New MSF mission opens in Gaza
20 November 2000
Press release - Gaza, November 20th, 2000 - MSF opened a mobile clinic program for medical and psychological support to the people of Gaza, particularly children under-12, exposed to violence, because they are living close to zones of conflicts, military camps and colonies, and particularly for children under twelve. Sealed off territories, check-points, constant violence, bullets and bombardments restrict the movement of families in the Gaza strip and have degraded their daily living conditions. "This situation creates poignant psychological distress which requires rapid and specific action. The current situation is, for everyone, more severe and more traumatic than the first Intifada", explained Dr. Christian Lachal, a psychiatrist. "We went to see a young woman, three months pregnant", said Dr. Pierre-Pascal Vandini. "Bottles of teargas had even been thrown inside her house. The family had been taken in panic and fled out the window - she, her husband and their two children. Since the first consultation she was unable to stand up, she was scared of remaining paralysed and she was worried about the baby she was carrying". Such events provoke physiological (partial and temporary paralysis) and psychological trauma: anger, anxiety, fear of being poisoned, nutritional disorders. Medical consultations enable us to detect and care for physiological complications. At the same time, psychologists can begin therapeutic work allowing patients to express their fear, to treat their traumas and reduce their stress.

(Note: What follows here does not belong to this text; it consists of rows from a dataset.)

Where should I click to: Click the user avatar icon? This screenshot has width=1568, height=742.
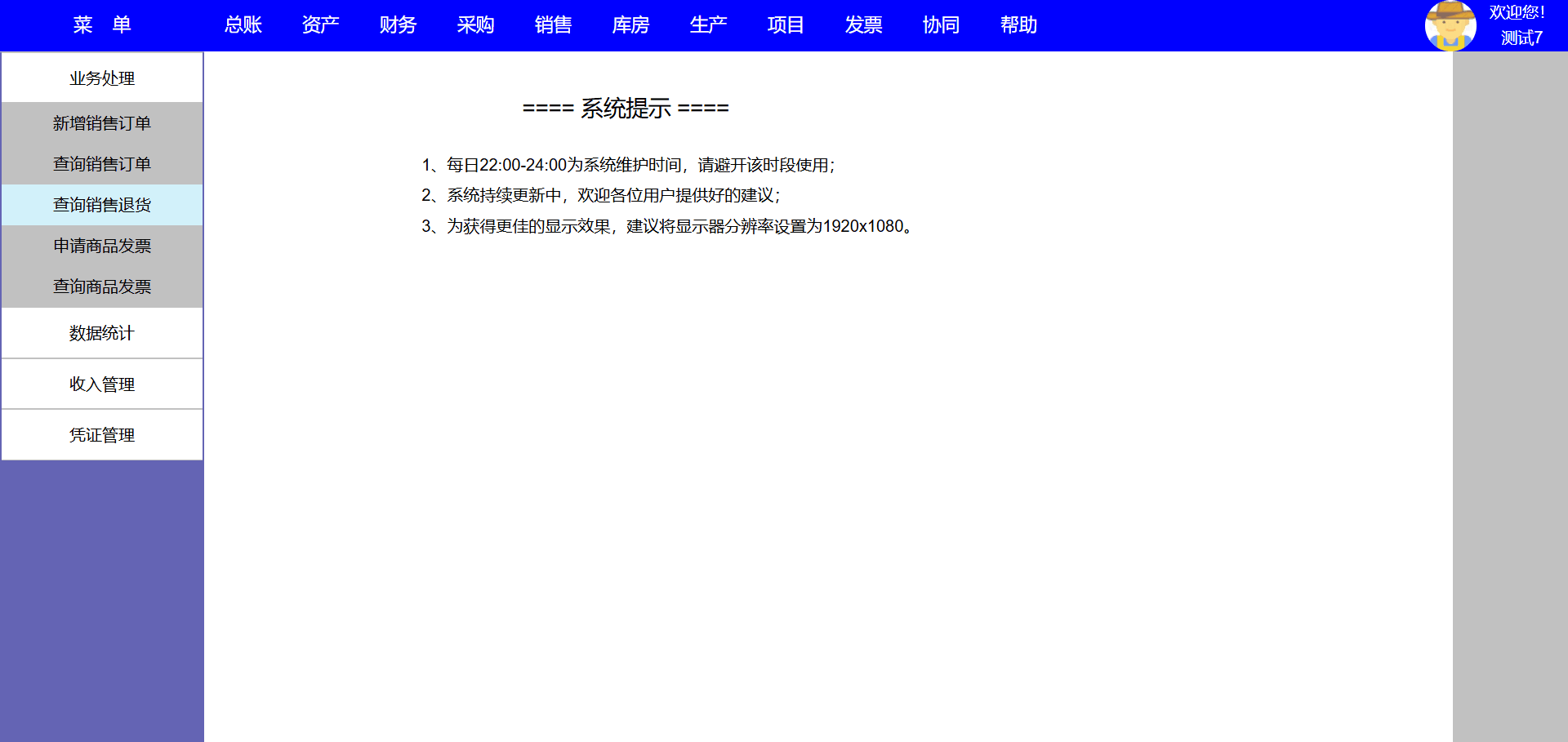point(1450,25)
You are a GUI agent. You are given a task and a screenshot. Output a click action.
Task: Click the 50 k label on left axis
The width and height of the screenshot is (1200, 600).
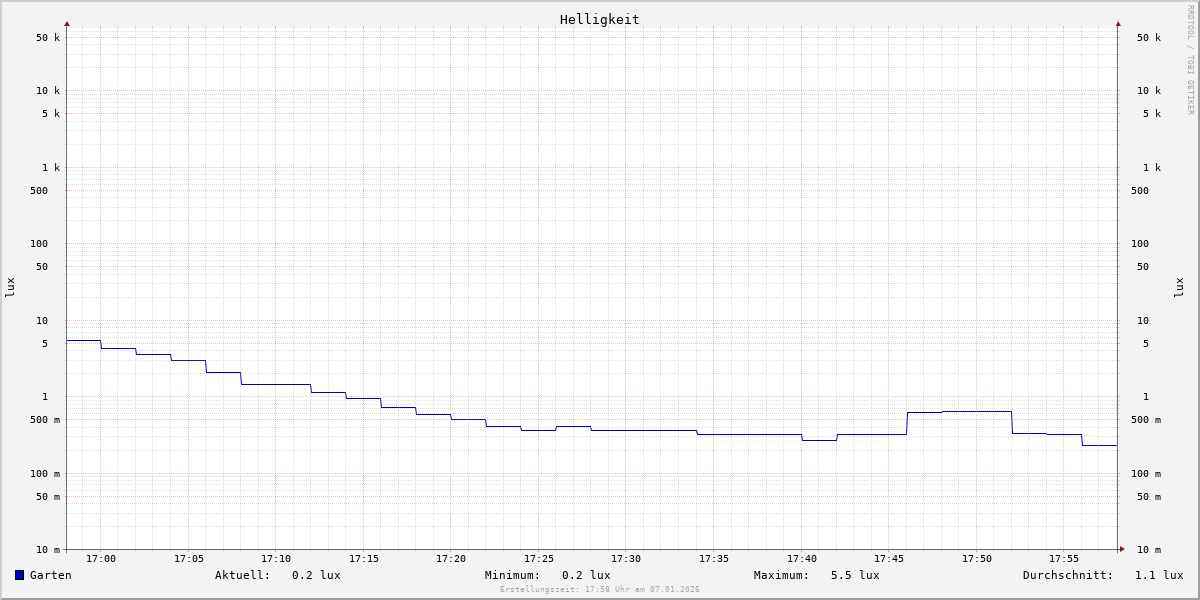click(48, 38)
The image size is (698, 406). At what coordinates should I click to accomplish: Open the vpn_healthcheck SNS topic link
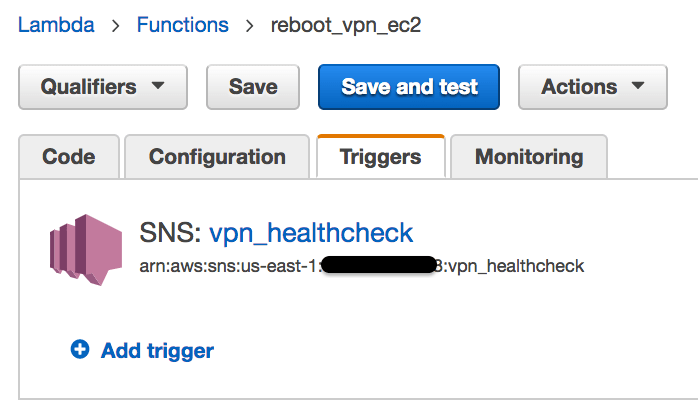coord(311,233)
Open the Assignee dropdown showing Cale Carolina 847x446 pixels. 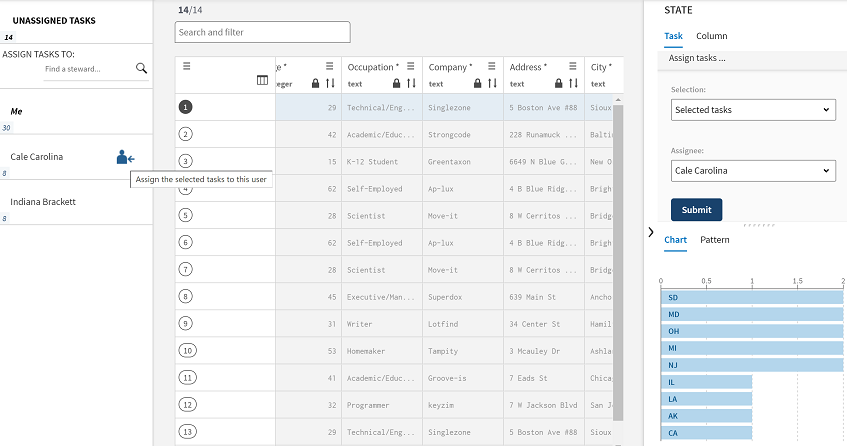click(753, 171)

A team is evaluating the situation in Cisjordanie where the inhabitants of the old city of Hebron are subject to a nearly permanent curfew. The MSF teams have been in Cisjordanie since 1994. They were increased at the beginning of the clashes last October. The first aim of the program was to offer support to the Palestinian surgical teams. This included donations of surgery kits to help the medical staff adequately respond to a massive influx of wounded victims. Faced with severe traumas endured by the population in violent areas, psychological support to families was identified as an emergency. Currently ten MSF volunteers are working in Cisjordanie and in the Gaza strip.